= Dennis Hayden (gymnast) =

American artistic gymnast

Dennis Hayden was an American gymnast in the 1980s.

==Early life and education==
Hayden was born in 1965 in Buffalo, New York. He is the brother of gymnast Dan Hayden. Dennis Hayden was a member of the Junior National Team from 1977 to 1983. In 1979, Hayden won gold in the all-around, still rings, vault, and horizontal bar at the Junior Olympics for the 12- to 14-year-old group. As a 14-year-old, Hayden and his brother moved to Arizona to train for the 1984 Summer Olympics. Hayden failed to qualify for that event.

==Gymnastics career==
===College===
From 1984 to 1986, Hayden and his brother attended and competed at Arizona State University. In 1985, Hayden tore his anterior cruciate ligament. However, he elected to continue training while wearing a knee brace rather than having reconstructive surgery. In 1986, Hayden became a member of the US national championship team. While at Arizona State, Hayden scored a 9.8 score on final routines on the horizontal bar. The scores allowed Arizona State to beat favorite Nebraska. Hayden left college two years early to train for the 1988 Summer Olympics.

===Senior Elite career===
A member of the Senior National Team for five years, Hayden won the silver in the all-around at U.S. Nationals in 1986. He was named to the 1986 Goodwill Games team.

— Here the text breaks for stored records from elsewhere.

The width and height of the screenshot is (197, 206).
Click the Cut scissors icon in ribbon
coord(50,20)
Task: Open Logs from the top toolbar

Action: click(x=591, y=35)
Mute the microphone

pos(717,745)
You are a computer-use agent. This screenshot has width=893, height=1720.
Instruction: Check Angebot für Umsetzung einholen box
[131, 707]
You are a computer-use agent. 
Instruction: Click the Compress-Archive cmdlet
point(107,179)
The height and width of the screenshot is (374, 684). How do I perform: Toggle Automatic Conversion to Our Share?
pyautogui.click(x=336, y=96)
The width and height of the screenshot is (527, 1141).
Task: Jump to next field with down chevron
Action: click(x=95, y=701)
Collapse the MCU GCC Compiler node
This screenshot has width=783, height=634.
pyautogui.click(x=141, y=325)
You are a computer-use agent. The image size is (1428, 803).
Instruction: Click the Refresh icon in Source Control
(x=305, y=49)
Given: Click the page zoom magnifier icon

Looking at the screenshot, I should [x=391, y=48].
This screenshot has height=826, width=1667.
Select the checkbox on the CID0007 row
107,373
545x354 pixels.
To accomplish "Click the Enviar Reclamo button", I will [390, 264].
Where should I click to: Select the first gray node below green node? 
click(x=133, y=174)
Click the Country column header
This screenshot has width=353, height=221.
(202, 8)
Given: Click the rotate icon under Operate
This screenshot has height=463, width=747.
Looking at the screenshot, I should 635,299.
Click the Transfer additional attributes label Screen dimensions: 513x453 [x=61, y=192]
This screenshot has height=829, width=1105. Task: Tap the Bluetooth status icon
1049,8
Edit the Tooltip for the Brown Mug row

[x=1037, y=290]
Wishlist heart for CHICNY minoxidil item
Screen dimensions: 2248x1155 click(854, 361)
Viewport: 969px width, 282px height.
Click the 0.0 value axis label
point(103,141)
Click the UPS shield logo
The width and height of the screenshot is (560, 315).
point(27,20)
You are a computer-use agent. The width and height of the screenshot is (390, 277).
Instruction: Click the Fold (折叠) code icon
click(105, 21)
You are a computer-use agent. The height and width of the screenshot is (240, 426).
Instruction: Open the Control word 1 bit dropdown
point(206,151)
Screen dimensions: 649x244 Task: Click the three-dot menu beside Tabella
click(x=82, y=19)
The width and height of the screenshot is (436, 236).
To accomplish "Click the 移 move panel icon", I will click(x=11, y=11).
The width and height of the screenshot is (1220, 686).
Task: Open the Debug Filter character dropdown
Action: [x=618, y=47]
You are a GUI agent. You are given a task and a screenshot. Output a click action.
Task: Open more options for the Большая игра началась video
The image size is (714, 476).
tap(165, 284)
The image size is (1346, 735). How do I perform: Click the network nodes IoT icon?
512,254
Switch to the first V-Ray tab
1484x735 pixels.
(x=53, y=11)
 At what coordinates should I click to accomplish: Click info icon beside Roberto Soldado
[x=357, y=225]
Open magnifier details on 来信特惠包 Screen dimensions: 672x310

In late 1987, Hayden suffered a severe foot injury but continued training. His showing at US Nationals was good enough to promote him to the 1988 Olympic Trials. The night before the final day of Trials, Hayden was in sixth place, the last spot on the Olympic Team. However, that day he fell to 11th and missed the Games.

==Post gymnastics career==
In 1988, after failing to obtain financial sponsorship, Hayden retired from competitive gymnastics.

Hayden worked as a gymnastics coach for several years after leaving competition. He and his brother co-own a gym in Augusta, Georgia.